'Orange Is the New Black' Is Dismantling Lesbian Sex Myths, One Scene at a Time


With the arrival of the third season of cult favorite Orange Is the New Black comes another 13 episodes jam-packed with prison cliques, surprising betrayals and, of course, a whole ton of sex behind bars.

Orange Is the New Black set the bar high in its first two seasons with its frank, realistic and highly diverse portrayals of sexuality, with nuanced takes on attraction, love and sex among various genders and orientations. (After all, one of the show's lead writers, Lauren Morelli, realized she was gay while writing season one.) Season three packs an even bigger punch, by tackling some of the most pervasive lies about what we believe about sexuality, particularly for lesbians. 

Here are four sex myths OITNB brilliantly takes on this season — because nothing says progress quite like a casual strap-on scene.

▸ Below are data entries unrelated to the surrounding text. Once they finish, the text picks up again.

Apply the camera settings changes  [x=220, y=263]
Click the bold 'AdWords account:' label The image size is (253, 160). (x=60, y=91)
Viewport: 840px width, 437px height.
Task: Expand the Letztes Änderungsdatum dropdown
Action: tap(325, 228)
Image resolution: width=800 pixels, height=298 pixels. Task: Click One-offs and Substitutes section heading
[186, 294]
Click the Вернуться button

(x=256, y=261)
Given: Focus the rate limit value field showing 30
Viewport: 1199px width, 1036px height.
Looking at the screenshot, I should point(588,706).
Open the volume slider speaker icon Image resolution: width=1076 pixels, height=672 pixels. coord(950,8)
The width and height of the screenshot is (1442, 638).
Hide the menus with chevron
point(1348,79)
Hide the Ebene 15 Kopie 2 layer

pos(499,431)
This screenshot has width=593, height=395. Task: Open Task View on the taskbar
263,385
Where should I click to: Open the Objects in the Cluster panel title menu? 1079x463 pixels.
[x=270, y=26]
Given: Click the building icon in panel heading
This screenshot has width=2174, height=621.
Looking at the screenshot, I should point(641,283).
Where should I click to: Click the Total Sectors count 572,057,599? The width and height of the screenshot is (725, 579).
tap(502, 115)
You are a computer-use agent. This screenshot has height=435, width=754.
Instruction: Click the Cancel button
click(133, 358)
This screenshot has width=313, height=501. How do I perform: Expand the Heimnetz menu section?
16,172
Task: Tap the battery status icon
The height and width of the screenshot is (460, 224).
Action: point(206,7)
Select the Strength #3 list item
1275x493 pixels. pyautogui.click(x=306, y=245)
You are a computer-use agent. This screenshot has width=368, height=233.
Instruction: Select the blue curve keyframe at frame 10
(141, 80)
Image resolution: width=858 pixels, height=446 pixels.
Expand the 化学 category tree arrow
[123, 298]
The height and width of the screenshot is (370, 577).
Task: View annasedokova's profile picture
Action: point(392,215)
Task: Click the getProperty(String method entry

1. Lesbian bed death is bullshit.


When Alex propositions Piper for a rendezvous in the library, Piper claims a headache, then blames the legendary "lesbian bed death" for her sudden disinterest in sex. Alex's reply: "It's bullshit."

Piper's referring to the now-iconic term coined by sociologist Pepper Schwartz in 1983 to describe the phenomenon of sex tapering off for lesbians more than other couples. But Schwartz's theory that women (especially the ones sleeping with other women) want sex least of all has been upended by countless contemporary sources.

A recent Autostraddle survey of 8,566 lesbian women found that 35.6% of queer women in monogamous relationships and 35.5% in non-monogamous relationships have sex multiple times a week — which is slightly higher than the 28.7% of partnered straight couples ages 25 to 29 who have sex multiple times a week, according to Kinsey Institute research. And while those in relationships may experience declining sex lives, it's hardly a purely lesbian phenomenon. 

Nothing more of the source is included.